--- DOCUMENTTEKST ---
####################
Het aanbrengen van veranderingen door de franchisenemer aan het

De franchisenemer heeft met de franchisegever naast een franchise-overeenkomst veelal eveneens een huurovereenkomst gesloten. Meestal is sprake van een (onder)huurovereenkomst, waarbij de franchisegever als zijnde verhuurder en de franchisenemer als zijnde huurder de huurovereenkomst hebben gesloten. Het kan ook voorkomen dat de franchisenemer een huurovereenkomst met een andere (rechts)persoon heeft gesloten. In het onderhavige geval zal ervan worden uitgegaan dat een huurovereenkomst is gesloten met de franchisegever waarbij de franchisegever als zijnde verhuurder/onderverhuurder de huurovereenkomst met de franchisenemer als zijnde huurder/onderhuurder. In dit kader zal nader worden ingegaan op een specifiek onderwerp ten aanzien van de huurrelatie tussen partijen, namelijk het aanbrengen van veranderingen door de franchisenemer aan het gehuurde.
####################
--- GEGEVENSSET ---
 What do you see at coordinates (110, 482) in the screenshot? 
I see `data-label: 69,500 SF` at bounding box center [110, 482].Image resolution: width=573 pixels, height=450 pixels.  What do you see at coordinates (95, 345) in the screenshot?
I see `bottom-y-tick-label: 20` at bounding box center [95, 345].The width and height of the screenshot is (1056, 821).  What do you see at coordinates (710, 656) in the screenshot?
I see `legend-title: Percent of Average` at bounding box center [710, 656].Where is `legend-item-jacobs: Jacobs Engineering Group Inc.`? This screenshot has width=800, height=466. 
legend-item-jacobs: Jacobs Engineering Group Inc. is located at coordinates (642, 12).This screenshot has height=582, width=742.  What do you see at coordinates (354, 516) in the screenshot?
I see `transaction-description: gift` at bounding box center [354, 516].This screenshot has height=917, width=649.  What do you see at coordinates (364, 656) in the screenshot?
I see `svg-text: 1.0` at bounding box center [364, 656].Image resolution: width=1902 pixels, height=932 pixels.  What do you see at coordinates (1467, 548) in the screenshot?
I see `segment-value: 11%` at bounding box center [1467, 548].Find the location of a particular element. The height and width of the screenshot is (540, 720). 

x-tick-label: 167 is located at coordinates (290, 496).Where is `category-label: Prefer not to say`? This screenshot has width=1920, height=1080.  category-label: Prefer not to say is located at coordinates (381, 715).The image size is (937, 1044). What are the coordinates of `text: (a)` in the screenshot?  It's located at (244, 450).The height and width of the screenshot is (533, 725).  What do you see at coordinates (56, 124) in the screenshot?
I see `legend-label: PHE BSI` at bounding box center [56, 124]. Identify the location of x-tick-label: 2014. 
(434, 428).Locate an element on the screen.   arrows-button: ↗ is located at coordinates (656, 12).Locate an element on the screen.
####################
--- OPDRACHT ---
Geef uit de tekst over huur bij franchising letterlijk opnieuw het gedeelte weer dat opent met de woorden "De franchisenemer heeft" en sluit met "aan het gehuurde.". Deze gegevens zijn afkomstig uit een andere bron.

--- ANTWOORD ---
De franchisenemer heeft met de franchisegever naast een franchise-overeenkomst veelal eveneens een huurovereenkomst gesloten. Meestal is sprake van een (onder)huurovereenkomst, waarbij de franchisegever als zijnde verhuurder en de franchisenemer als zijnde huurder de huurovereenkomst hebben gesloten. Het kan ook voorkomen dat de franchisenemer een huurovereenkomst met een andere (rechts)persoon heeft gesloten. In het onderhavige geval zal ervan worden uitgegaan dat een huurovereenkomst is gesloten met de franchisegever waarbij de franchisegever als zijnde verhuurder/onderverhuurder de huurovereenkomst met de franchisenemer als zijnde huurder/onderhuurder. In dit kader zal nader worden ingegaan op een specifiek onderwerp ten aanzien van de huurrelatie tussen partijen, namelijk het aanbrengen van veranderingen door de franchisenemer aan het gehuurde.